> Our new engine is based on intercepting SQLite's disk writes and doing clever stuff with them. It was so easy because the file format is not just well designed but amazingly well-documented.
Quite the hobby project for a lot of people too! Other folks doing this:
I'm sure there's a lot of really cool local-first databases out there, but SQLite has the benefit of being incredibly widely battle-tested, with literally billions of installations worldwide. It has received thorough security research and fuzzing (it's part of Chrome's attack surface after all). And there's tons of resources online to help people understand how to use it. Although I'm sure there are alternatives that serve certain use cases better it's hard to imagine anything coming close for ours.
That said, the storage engine we've built is not that heavily dependent on SQLite specifically. Any database that uses a write-ahead log like SQLite does should be possible to adapt to it in the future. So maybe we'll eventually open it up to a variety of choices, or even let you bring your own as a Wasm module.
Oh, I've been informed that DuckDB uses SQLite under the hood, so maybe compiling DuckDB to Wasm and running it on top of this will be possible, we'll see.
> DuckDB is indeed a free columnar database system, but it is not entirely built on top of SQLite. It exposes the same front-end and uses components of SQLite (the shell and testing infrastructure), but the execution engine/storage code is new.
Correct. DuckDB is really interesting technology, but it's not a direct successor to SQLite for transactional workloads. It's also very new: there's a LOT of new code in DuckDB on top of the (heavily fuzzed) SQLite parts.
(I use it personally, but it's not the same thing as what we're building with D1)

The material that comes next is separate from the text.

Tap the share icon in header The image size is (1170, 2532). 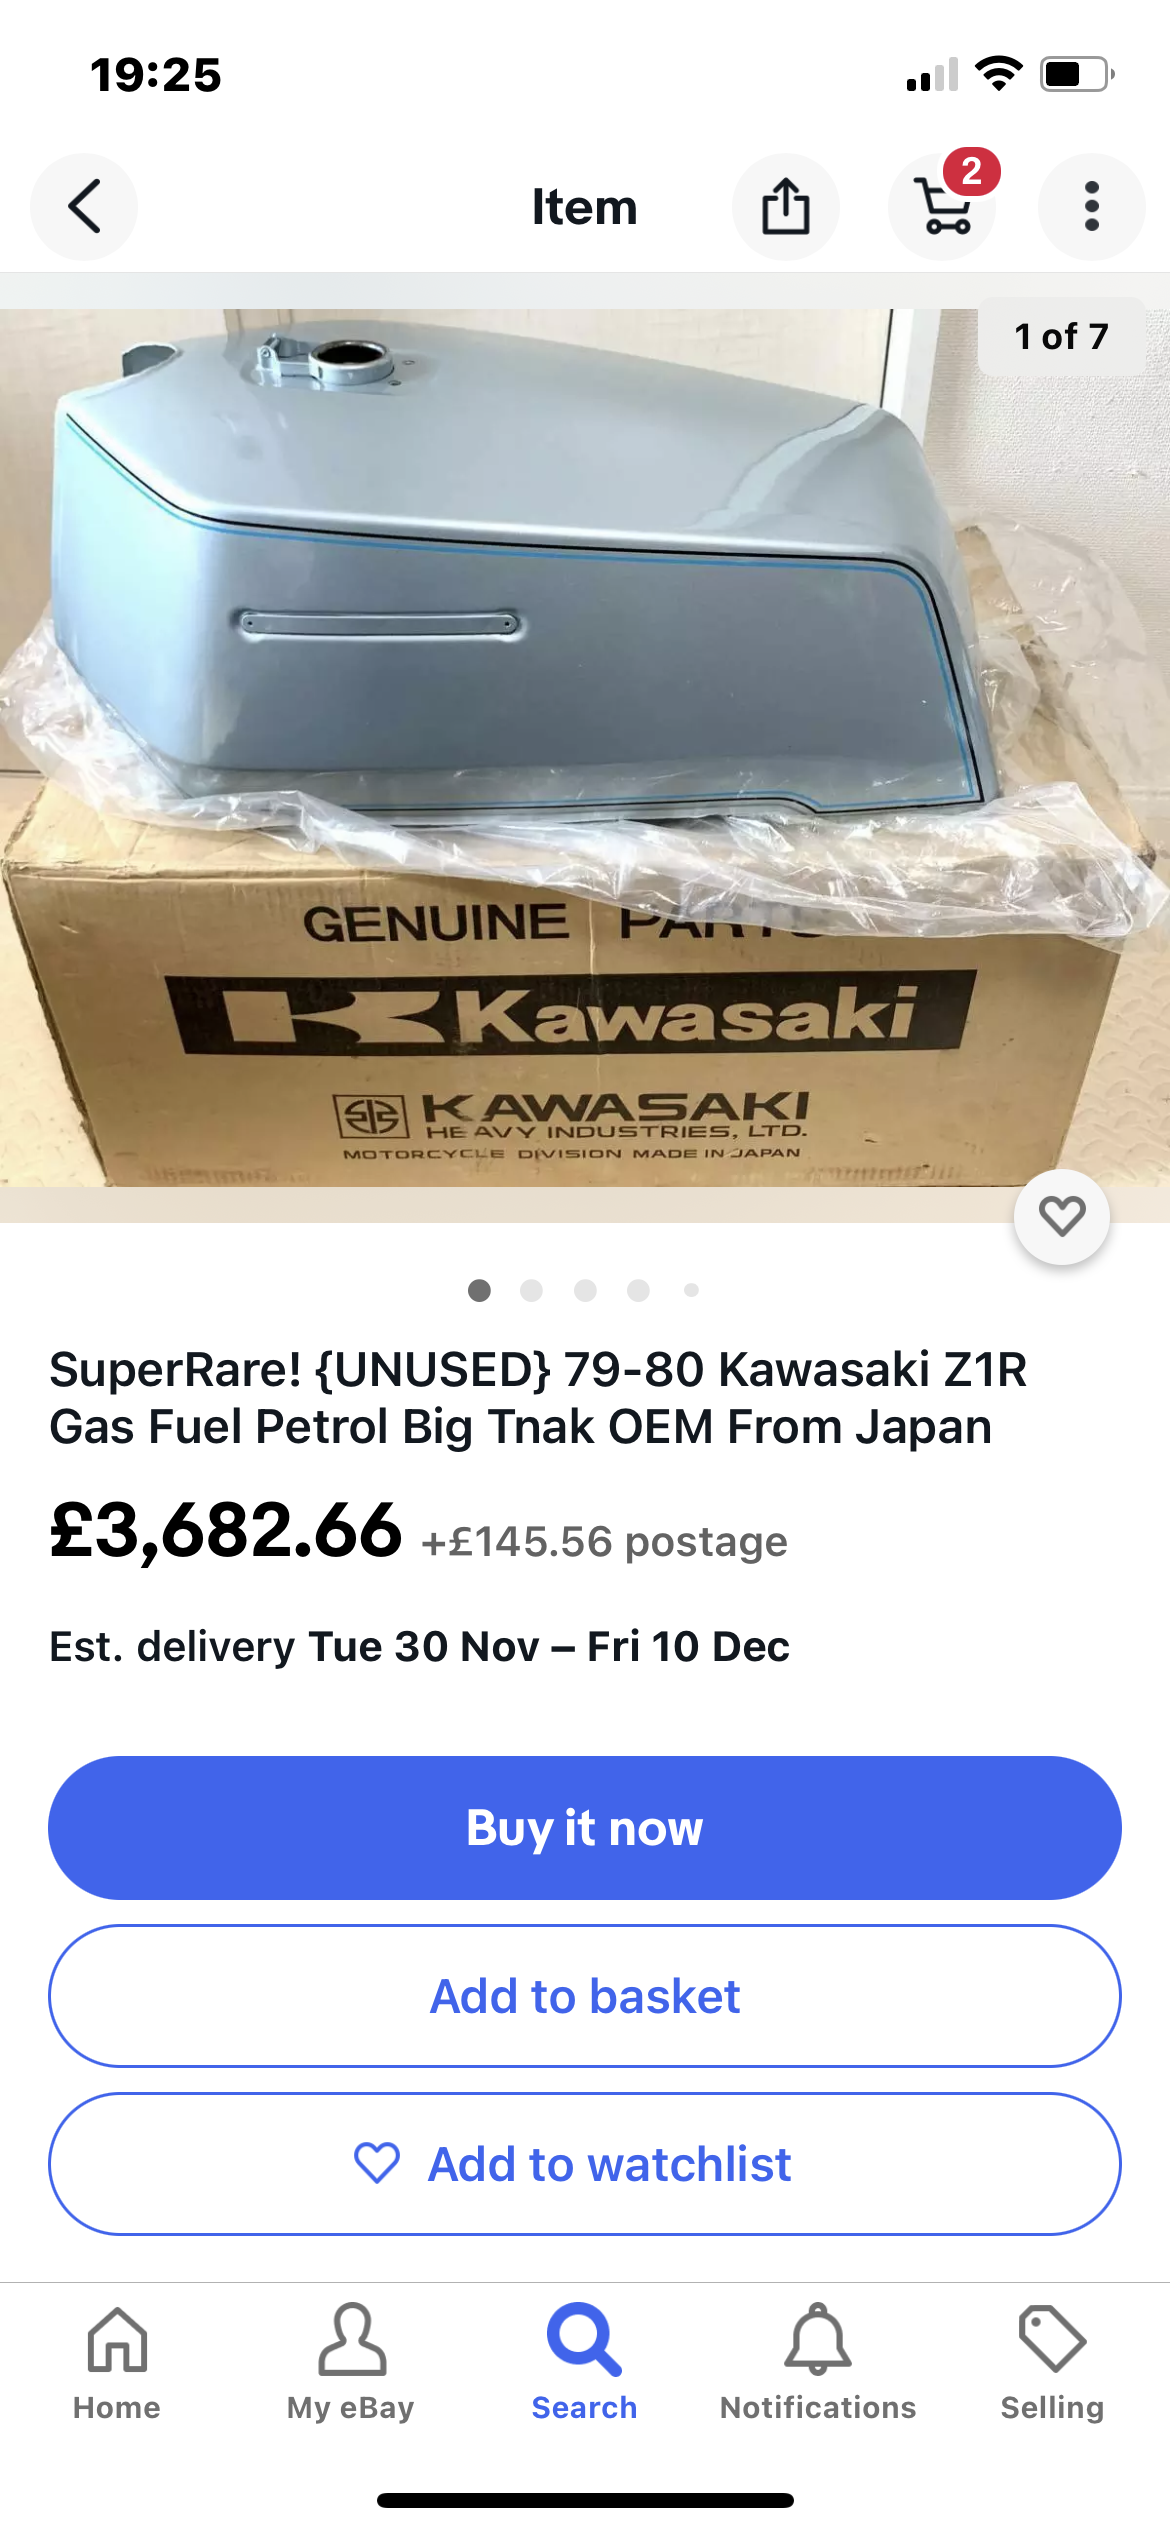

Also, for OLAP workloads there's Workers Analytics Engine. Analytics Engine is arbitrarily scalable as opposed to a D1-like solution - I can almost guarantee I've inserted more data into its internal variant (which is built on extremely similar underlying infrastructure) than just about any customer would think of doing, and it handles it like a champ.
Basically, we already have a product for doing DuckDB-like things, and the D1 architecture isn't great for high volume OLAP workloads.
Disclaimer: I'm an engineer at Cloudflare, but not on a developer platform team. I'm not speaking for our developer platform strategy or anything, I'm just commenting on how it looks from where I sit.
I enjoy Cloudflare and have been using workers + D1 for a few months, but warn that Cloudflare's definition of beta is far more beta than what other companies mean. The API surface may change repeatedly without corresponding documentation and their Discord can be a bit sparse on help.
Yeah, I’d imagine this will be cheaper than AWS RDS for low storage use cases (lack of fixed monthly compute costs wins out), but more expensive for high storage. Like quite cheap for a 10-100 GB DB, quite expensive for a 1-10 TB GB.
Though they do say:
> when we enable global read replication, you won’t have to pay extra for it, nor will replication multiply your storage consumption
With AWS you’ll have at least one read replica for failover, so $0.23/GB. And if you really want global read replicas, with AWS you might end up with something like a primary in North America and read replicas in South America, Europe and Asia. That would work out to $0.46/GB, so closes the gap a bit.
Depends if you do more compute than store data. I’ve been in a lot of analytical workloads running different types of reports besides your normal CRUD.
The costs as a whole has me worried. I'm not sure it'll be better than just using https://turso.tech/pricing as that is already a free tier of 8GB and it might cost less overall the paid tier.
So serverless meaning you don’t manage the db servers, so they may or may not put your stuff on the edge, cloudflare takes care of maybe load balancing too?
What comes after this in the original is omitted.